Deadline: May 25, 2010

Department of Iranian Studies, Yerevan State University
and
Armenian Association for Academic Partnership and Support
Cordially invite you to participate in the ARMACAD lecture on

“Persian Qalandars: From Deviancy to Domestication”

by
Dr. Lloyd Ridgeon

Date: 26 May 2010, Wednesday
Time: 16.00
Country: Armenia
City: Yerevan
Venue: Department of Iranian Studies, Yerevan State University
Deadline to Register: 25 May 2010

In this lecture Dr. Ridgeon will attempt to outline how a group of Persian dervishes, known as Qalandar(an), emerged as a result of life imitating art.  From the pages of mystical Persian poetry of the eleventh and twelfth centuries we find references to individuals who adopted a lifestyle of renunciation, non-conformism, and deviancy from Islamic “norms”.  By the thirteenth century fiction became fact and the social phenomenon of the Qalandars emerged in the Islamic world. Finally, in the Safavid period during the sixteenth to eighteenth centuries, the pressures for conformity were perhaps too great, and the Qalandars were virtually domesticated, although their traces remained concealed within many aspects of Persian society, such as in newly emerging strands of Sufism and urban economic associations. An appreciation of the role of the Qalandars in Iran is important because it demonstrates just how broad “Islamic” faith and practice was in the pre-modern period. Although they were widely condemned and castigated, the existence of the Qalandars provided an abhorrent pleasure for many, or to use Julia Kristeva’s expression, “the abject is edged with the sublime.”

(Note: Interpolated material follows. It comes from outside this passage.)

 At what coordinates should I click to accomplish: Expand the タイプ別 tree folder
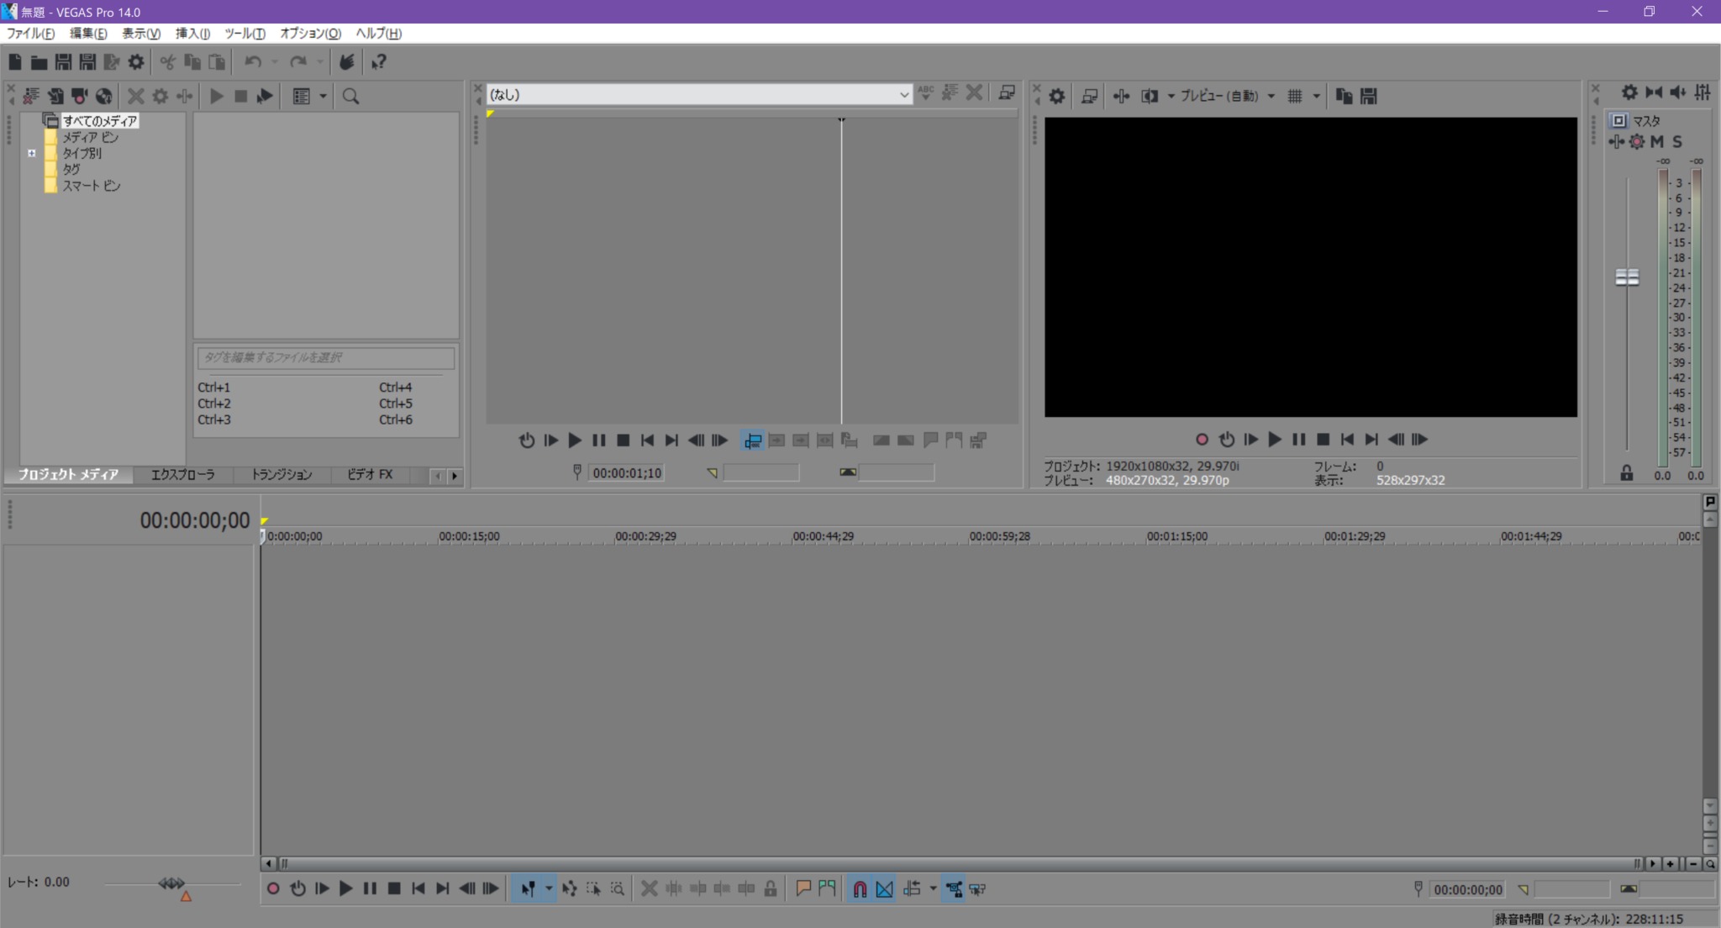(x=32, y=153)
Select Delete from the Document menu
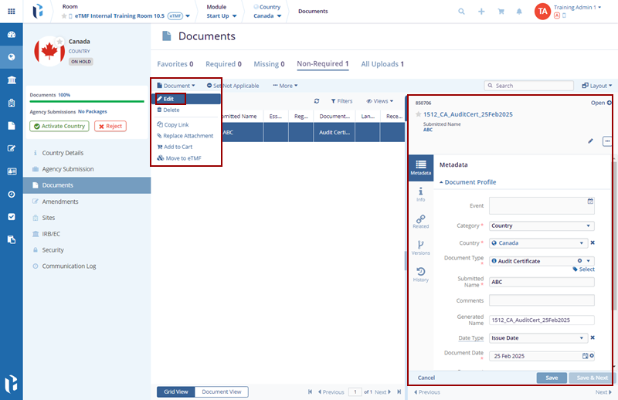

BIO: Dr. Ridgeon is a Reader in Islamic Studies at the Department of Theology and Religious Studies, University of Glasgow. He teaches courses on Classical Islam, Modern Islamic Thought, Modern Iran, etc. His research interests comprise Persian Literature, Iranian History and Culture, Classical and Modern Sufism and Islamic History. His recent publications include:

Persian Metaphysics and Mysticism (Curzon 2002), ISBN 070070666-6, pp. 241.

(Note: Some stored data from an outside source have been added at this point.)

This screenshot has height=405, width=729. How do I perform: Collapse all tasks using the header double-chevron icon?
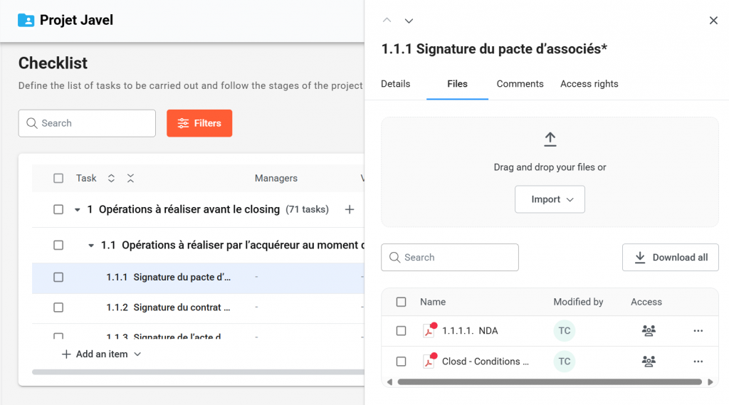(130, 179)
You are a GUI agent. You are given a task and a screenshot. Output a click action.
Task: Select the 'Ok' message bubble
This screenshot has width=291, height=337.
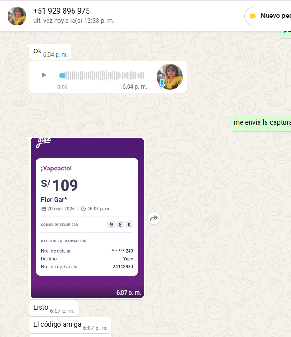coord(50,52)
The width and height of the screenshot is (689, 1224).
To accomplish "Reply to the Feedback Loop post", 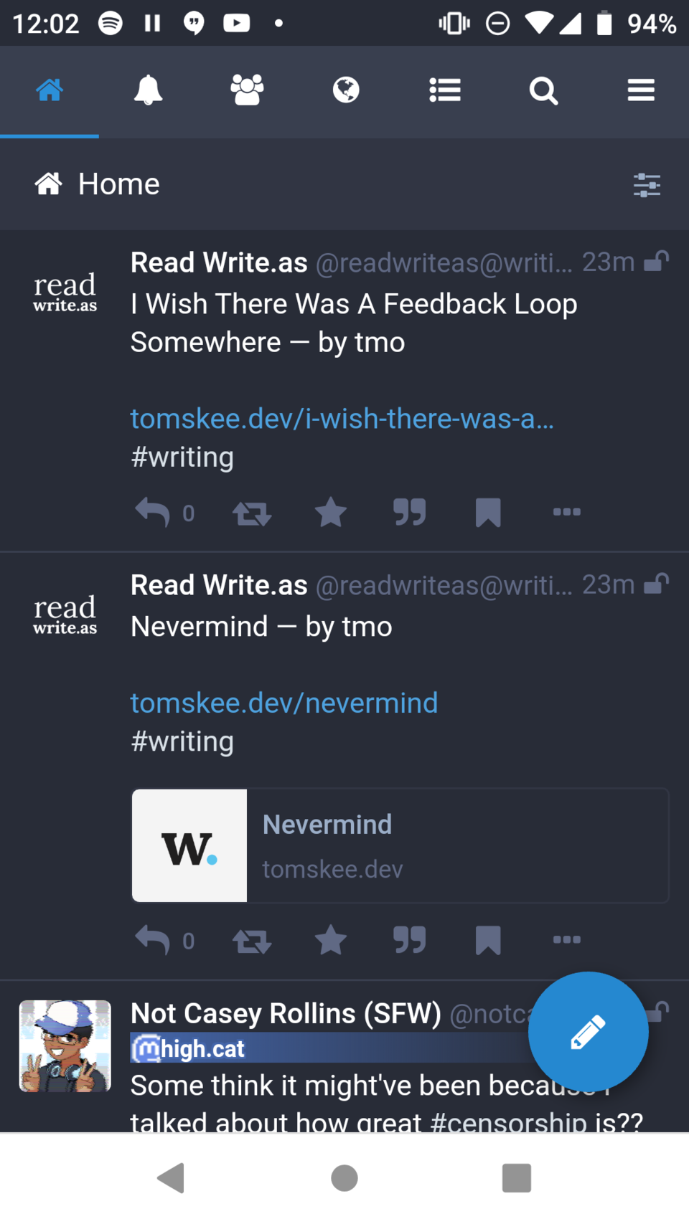I will pyautogui.click(x=152, y=513).
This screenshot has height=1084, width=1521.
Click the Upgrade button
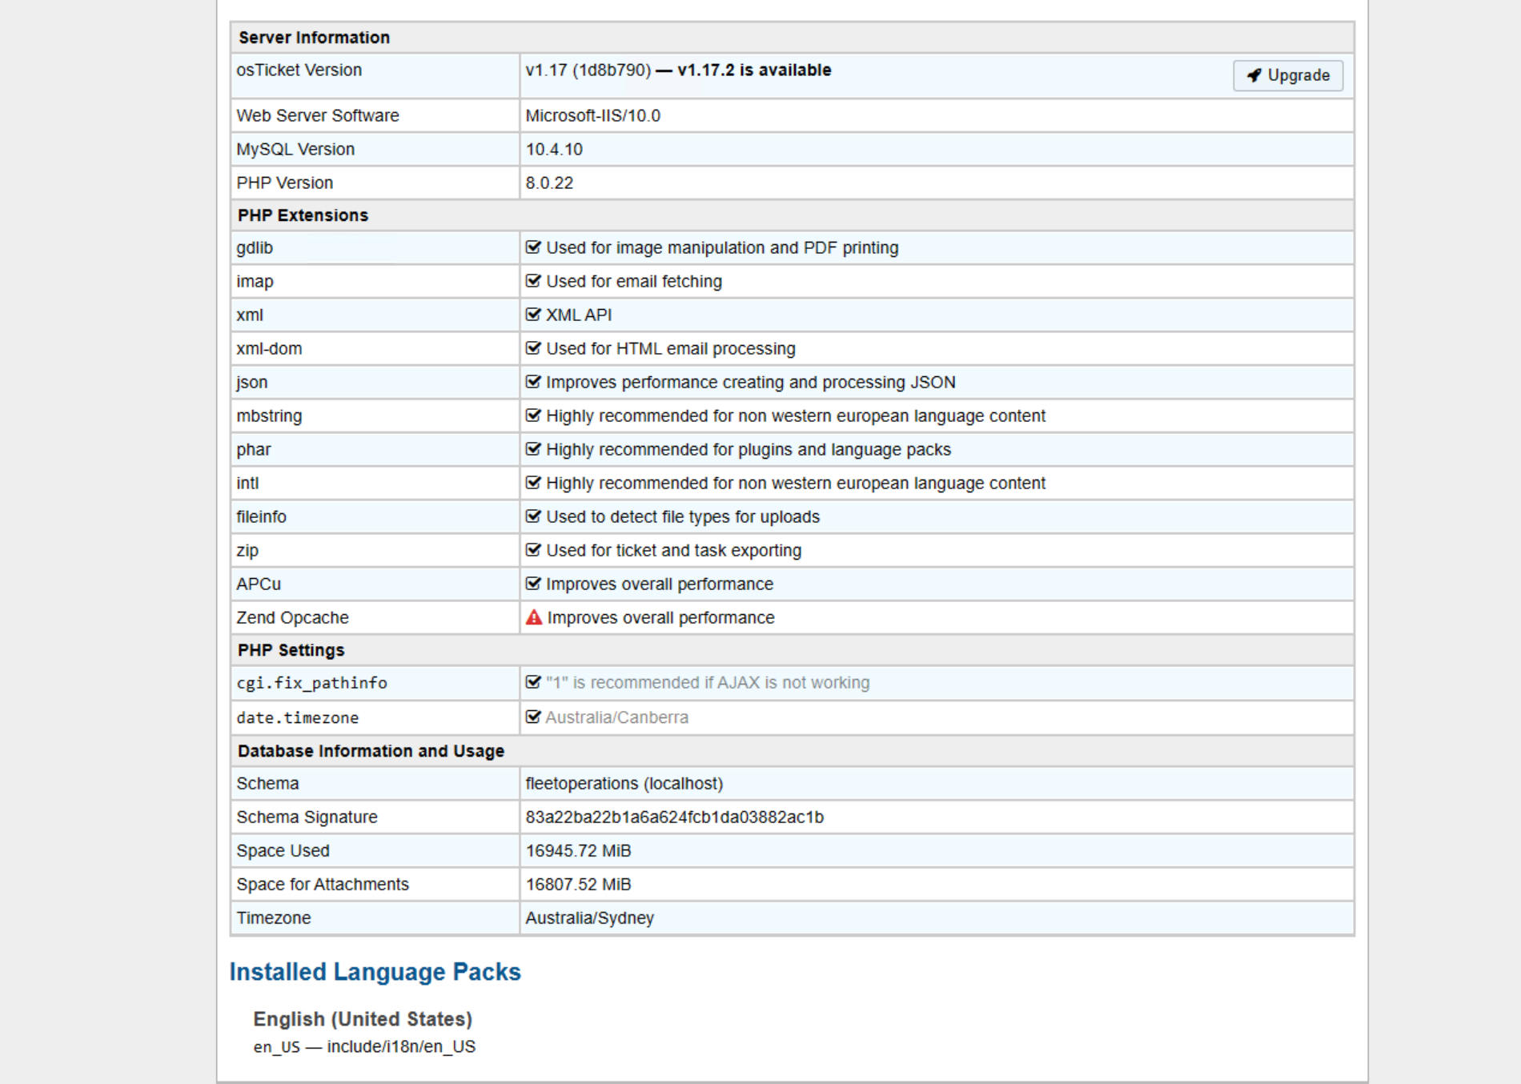point(1287,75)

Sufi Castigator: Ahmad Kasravi and the Iranian Mystical Tradition (Routledge, 2005), ISBN 0415316359, pp. 332.

“War and Peace in Islam” in P. Schmidt-Leukal (ed), War and Peace in World Religions (SCM Press, 2004). ISBN 0334029384.

“Makhmalbaf’s Broken Mirror: The Socio-Political Significance of Modern Iranian Cinema” Durham Middle East Papers, 2000.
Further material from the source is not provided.